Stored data
* * *

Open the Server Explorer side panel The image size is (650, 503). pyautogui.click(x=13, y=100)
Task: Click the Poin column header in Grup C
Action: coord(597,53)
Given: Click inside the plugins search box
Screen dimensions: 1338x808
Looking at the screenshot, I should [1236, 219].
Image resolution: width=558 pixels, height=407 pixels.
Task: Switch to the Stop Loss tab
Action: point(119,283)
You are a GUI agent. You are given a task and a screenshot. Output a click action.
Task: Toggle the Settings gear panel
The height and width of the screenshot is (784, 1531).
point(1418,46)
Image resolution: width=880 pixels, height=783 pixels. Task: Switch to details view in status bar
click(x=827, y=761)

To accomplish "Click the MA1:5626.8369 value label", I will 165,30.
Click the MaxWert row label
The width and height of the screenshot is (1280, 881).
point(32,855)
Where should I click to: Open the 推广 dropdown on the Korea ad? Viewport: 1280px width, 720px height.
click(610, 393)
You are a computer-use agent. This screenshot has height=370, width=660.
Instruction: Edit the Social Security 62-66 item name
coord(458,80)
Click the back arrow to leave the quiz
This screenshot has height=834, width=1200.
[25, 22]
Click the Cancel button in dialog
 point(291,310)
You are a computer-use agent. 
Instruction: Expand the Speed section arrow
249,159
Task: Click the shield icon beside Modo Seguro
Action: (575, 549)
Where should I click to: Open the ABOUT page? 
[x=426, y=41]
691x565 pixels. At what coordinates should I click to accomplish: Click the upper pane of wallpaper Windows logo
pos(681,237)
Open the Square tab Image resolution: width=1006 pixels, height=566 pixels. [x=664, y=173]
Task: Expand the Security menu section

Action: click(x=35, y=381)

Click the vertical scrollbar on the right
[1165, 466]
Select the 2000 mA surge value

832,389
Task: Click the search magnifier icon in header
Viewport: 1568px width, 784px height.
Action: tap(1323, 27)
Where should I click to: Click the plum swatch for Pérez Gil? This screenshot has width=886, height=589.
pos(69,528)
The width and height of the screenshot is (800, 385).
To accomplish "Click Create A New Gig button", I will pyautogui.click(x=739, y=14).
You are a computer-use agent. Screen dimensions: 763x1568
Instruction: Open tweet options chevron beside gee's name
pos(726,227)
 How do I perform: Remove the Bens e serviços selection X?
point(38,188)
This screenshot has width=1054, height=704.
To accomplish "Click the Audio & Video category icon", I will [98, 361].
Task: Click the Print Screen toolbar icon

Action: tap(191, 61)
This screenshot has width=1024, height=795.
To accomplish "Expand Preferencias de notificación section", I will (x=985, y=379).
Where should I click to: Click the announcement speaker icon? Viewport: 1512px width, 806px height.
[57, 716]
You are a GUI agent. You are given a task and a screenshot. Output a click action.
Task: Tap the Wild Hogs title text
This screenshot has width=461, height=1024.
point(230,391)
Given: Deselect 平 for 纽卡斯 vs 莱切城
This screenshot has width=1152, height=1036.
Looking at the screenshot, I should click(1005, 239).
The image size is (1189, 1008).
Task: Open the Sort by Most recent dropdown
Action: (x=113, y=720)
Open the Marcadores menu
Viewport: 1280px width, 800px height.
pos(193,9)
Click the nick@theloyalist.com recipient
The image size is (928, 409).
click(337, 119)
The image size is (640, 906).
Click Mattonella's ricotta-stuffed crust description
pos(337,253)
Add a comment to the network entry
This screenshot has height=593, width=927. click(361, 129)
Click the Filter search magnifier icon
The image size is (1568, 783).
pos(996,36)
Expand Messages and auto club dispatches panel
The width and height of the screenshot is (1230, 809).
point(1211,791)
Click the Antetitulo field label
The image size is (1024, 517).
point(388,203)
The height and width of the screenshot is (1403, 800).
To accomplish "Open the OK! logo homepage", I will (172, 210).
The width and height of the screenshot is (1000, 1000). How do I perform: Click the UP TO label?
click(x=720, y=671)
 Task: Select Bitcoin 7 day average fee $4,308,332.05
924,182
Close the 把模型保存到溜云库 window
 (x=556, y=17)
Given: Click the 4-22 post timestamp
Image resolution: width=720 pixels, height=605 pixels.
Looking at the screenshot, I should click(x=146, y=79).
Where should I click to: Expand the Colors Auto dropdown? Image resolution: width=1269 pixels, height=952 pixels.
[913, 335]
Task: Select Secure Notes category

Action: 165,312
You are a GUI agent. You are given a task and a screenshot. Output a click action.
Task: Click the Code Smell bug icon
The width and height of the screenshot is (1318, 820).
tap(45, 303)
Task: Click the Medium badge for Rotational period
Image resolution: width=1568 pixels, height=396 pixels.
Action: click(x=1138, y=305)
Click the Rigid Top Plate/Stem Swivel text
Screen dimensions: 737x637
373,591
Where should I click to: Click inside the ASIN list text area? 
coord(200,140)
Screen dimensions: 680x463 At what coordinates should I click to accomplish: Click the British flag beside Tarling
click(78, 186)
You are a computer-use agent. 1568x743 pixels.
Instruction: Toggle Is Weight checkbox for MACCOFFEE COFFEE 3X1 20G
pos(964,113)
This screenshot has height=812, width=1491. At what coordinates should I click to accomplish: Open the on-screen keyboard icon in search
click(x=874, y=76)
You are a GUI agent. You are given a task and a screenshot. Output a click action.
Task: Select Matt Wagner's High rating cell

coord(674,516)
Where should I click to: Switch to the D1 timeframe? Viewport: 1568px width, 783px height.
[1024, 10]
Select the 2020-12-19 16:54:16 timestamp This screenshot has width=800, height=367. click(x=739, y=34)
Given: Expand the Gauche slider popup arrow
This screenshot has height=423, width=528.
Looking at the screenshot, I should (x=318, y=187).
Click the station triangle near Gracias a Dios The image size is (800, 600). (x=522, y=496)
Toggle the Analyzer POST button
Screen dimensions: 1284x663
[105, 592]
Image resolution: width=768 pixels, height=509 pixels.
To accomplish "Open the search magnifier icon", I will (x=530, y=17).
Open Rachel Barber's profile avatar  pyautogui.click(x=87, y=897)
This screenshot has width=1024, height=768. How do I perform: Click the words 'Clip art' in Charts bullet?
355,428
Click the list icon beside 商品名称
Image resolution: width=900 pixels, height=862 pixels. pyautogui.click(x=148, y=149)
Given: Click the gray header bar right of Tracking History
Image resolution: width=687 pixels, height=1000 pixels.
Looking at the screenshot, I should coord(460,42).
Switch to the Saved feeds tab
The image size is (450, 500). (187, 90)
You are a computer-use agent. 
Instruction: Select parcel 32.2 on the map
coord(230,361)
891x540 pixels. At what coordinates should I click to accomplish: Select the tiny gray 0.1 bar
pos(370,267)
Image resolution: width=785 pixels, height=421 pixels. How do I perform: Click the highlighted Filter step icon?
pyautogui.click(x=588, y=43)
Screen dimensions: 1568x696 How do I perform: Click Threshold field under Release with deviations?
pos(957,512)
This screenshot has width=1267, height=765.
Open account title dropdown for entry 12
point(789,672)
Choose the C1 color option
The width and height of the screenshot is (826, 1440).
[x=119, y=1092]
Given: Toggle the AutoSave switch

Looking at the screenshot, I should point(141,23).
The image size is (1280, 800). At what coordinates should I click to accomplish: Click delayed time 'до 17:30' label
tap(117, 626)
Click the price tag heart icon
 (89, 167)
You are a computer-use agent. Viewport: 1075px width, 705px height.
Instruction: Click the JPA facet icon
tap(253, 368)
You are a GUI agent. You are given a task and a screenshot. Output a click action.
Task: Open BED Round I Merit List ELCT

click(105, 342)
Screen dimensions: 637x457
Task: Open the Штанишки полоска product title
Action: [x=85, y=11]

* * *

List all lines from the entries that include the word "will".

Solution for this problem
To accomplish "Click the MA1:5626.8369 value label", I will 165,30.
To accomplish "Click Create A New Gig button", I will pyautogui.click(x=739, y=14).
To accomplish "Click the Audio & Video category icon", I will [98, 361].
To accomplish "Expand Preferencias de notificación section", I will (x=985, y=379).
To accomplish "Open the OK! logo homepage", I will (172, 210).
To accomplish "Open the search magnifier icon", I will (x=530, y=17).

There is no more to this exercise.